Manos a la obra
Opinión
17 Jan 2005. Actualizado a las 06:00 h.
HAY QUE disponerse porque entramos en precampaña. Todo nos dice que la carrera a las autonómicas ha comenzado. Un poco pronto, porque aún desconocemos la fecha de celebración y si todos los candidatos llegarán a presentarse. Pero estamos metidos en precampaña, como lo demuestran las ofensivas que en los últimos días se han desencadenado. La primera, del Gobierno. La acometida de ayer al enviarnos medio gabinete para apoyar a Pérez Touriño, para prometer lo que no prometieron hasta ahora y a decirnos que nos van a dejar Galicia hecha un vergel, denota a las claras que comenzaron los movimientos. Y que los socialistas intentan recuperar el tiempo perdido, parece que dispuestos incluso a responder a demandas históricas y a hacer olvidar tensas polémicas, fruto de sus propios desaciertos y bravatas. Pero hay más. El envite de la Xunta exigiéndole a Zapatero lo que no le exigió al anterior.
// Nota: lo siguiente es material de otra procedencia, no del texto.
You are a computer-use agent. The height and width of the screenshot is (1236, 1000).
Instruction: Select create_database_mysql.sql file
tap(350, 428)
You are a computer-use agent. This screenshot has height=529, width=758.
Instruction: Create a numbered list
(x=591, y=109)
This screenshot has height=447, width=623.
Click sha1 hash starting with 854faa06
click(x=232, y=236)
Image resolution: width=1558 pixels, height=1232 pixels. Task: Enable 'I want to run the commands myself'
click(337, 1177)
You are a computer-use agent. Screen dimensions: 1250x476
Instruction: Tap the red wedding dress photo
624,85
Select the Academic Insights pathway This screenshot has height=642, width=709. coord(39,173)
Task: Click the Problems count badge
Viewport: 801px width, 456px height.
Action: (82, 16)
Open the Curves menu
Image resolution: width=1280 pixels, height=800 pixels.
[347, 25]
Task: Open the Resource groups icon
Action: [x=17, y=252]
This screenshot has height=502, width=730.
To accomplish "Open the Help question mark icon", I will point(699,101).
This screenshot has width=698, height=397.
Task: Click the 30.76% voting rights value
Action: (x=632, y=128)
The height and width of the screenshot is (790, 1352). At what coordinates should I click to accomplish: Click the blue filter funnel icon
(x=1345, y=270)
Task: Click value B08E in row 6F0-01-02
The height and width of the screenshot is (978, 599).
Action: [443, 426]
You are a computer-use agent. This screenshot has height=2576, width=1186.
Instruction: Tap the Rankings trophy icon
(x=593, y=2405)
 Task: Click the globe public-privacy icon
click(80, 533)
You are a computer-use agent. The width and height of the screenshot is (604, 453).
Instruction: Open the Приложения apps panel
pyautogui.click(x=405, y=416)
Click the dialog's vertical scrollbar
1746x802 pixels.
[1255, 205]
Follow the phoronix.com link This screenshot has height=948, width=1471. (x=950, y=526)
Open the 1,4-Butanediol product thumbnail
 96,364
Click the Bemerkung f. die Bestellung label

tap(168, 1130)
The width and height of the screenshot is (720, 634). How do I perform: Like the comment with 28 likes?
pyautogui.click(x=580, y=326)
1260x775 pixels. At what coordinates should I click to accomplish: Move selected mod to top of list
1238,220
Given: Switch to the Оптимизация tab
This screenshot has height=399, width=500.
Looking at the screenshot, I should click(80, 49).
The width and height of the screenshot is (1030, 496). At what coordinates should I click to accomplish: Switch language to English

Que le transfiera unas competencias, amparándose en una Constitución que es la misma que regía con el Gobierno amigo, pero que, por lo visto, entonces no permitía tantos lujos como permite ahora. Comienza pues la descalificación del adversario. Y una tercera evidencia. Los nacionalistas, en el congreso de la UPG, aclamando a Quintana como presidente y cerrando el largo e inolvidable capítulo de Beiras. Con un Paco Rodríguez hablando de presidir la Xunta, quien hasta hace sólo unas semanas era considerado un incapaz. Lo cierto es que no tenemos el esqueleto para más guateques. Así que no estamos para perder tiempo en espectáculos de pim-pam. Lo imperioso es que el país empiece a funcionar. Que quienes ejercen responsabilidades, den pruebas de su voluntad poniéndose manos a la obra. Porque Galicia no está para soportar paréntesis electorales. Y porque los gallegos estamos a punto de reventar.